* ПРИВЕДЁННЫЙ ТЕКСТ *
Вообще говоря, характер у полковника был крутоват, его не всегда обоснованное упрямство и гипертрофированная принципиальность иногда приводили к осложнениям. Вспоминается один факт, когда из желания продемонстрировать высокие боевые качества командиров РККА Киселев подверг серьезным осложнениям наши, поначалу хорошие, отношения с анархистами.

Анархисты в республиканской Испании имели довольно большое влияние, а у нас в Малаге это была вторая по значению партия (после коммунистов), и портить с ними отношения отнюдь не входило в наши планы. Руководитель анархистов Каро часто бывал в нашей резиденции и, в отличие от других местных лидеров партии, вполне лояльно относился к коммунистам. Сам Каро был богатым аргентинским помещиком, владельцем двух больших имений[4], но как только началась война в Испании, он, бросив все дела, тотчас приехал воевать с фашистами.

* ИСХОДНЫЕ ДАННЫЕ *
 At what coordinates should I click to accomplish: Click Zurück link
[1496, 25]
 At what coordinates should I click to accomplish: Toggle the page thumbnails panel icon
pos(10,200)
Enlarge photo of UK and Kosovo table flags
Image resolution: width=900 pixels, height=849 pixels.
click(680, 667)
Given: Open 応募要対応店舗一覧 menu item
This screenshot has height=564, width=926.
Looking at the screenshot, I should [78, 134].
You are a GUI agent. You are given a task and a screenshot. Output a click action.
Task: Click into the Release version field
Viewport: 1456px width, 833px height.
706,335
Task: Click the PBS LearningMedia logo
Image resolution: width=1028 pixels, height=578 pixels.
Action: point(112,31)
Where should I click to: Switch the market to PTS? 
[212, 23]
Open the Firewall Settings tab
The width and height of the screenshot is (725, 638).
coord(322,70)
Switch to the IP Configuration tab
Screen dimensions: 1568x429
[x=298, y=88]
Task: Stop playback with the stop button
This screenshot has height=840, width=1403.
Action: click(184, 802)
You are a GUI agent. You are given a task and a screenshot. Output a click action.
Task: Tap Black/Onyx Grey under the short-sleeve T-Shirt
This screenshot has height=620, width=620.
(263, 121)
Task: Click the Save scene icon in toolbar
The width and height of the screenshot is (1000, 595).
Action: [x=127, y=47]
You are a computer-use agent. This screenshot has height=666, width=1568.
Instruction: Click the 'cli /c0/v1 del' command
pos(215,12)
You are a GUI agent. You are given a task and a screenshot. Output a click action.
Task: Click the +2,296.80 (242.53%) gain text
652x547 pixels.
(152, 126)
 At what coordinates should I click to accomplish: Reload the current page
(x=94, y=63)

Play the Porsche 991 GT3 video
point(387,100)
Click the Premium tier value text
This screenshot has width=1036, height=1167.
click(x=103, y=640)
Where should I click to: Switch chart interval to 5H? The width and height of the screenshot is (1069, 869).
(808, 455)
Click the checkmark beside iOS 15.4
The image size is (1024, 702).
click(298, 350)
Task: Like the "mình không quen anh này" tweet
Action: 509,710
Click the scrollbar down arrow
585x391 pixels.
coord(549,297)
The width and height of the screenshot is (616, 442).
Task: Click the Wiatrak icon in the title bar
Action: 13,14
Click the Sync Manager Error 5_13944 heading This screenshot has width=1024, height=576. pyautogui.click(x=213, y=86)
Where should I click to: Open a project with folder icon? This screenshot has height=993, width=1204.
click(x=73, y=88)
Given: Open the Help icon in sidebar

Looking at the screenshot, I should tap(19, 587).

* НАБОР ЗАДАНИЙ *
**A)** Ответьте по тексту об анархистах в Малаге:
(i) Какой по значению партией были анархисты в Малаге?
(ii) Как звали руководителя анархистов?
(iii) Сколько больших имений было у этого руководителя?
**B)** Измените в тексте об анархистах в Малаге участок от «Вообще говоря, характер» до «отношения с анархистами.» включительно: приведите его заново, заменив «полковника» на «командира».

* СПИСОК РЕШЕНИЙ *
**A)**
(i) Второй по значению, после коммунистов.
(ii) Каро.
(iii) Два.

**B)**
Вообще говоря, характер у командира был крутоват, его не всегда обоснованное упрямство и гипертрофированная принципиальность иногда приводили к осложнениям. Вспоминается один факт, когда из желания продемонстрировать высокие боевые качества командиров РККА Киселев подверг серьезным осложнениям наши, поначалу хорошие, отношения с анархистами.